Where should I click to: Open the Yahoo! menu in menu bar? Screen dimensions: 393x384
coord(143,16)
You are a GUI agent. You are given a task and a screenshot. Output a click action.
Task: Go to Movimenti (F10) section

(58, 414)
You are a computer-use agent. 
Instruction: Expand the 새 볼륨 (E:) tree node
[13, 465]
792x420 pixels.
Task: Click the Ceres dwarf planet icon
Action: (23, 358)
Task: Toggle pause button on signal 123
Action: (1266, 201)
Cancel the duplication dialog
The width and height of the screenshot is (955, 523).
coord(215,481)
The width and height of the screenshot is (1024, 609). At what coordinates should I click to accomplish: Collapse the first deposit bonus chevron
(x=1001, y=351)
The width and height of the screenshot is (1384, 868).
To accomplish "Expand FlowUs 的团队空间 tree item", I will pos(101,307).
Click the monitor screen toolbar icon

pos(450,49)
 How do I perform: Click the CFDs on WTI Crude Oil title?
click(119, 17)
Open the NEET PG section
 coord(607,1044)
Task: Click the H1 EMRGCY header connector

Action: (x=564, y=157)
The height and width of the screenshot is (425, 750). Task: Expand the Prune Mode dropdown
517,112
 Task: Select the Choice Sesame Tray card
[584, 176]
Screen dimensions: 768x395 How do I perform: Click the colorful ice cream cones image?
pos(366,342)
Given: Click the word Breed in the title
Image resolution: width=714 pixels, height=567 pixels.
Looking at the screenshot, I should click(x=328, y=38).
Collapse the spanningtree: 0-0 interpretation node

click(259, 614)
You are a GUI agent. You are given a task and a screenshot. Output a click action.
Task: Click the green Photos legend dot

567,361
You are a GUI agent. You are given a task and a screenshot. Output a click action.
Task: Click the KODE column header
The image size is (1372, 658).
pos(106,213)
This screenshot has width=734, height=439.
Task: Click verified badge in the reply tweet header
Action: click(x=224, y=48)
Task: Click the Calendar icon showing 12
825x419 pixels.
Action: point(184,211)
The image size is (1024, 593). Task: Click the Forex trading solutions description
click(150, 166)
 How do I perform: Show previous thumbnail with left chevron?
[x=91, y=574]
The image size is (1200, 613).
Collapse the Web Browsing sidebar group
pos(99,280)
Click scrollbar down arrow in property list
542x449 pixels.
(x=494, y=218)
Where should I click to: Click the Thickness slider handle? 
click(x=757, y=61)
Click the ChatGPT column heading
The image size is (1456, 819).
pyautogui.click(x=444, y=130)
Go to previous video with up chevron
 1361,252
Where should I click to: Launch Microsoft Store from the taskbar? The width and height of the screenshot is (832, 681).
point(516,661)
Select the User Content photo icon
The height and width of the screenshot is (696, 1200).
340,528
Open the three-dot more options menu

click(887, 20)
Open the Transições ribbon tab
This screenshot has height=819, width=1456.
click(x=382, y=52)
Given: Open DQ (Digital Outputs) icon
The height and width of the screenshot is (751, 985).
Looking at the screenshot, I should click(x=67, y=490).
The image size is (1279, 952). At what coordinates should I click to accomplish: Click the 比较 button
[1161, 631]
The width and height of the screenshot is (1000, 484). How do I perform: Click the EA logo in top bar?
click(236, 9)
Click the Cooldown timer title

- [Task statement]: Using the records above, pull out each line where the word "column" occurs.

- [Your solution]:
Task: Click the KODE column header
Click the ChatGPT column heading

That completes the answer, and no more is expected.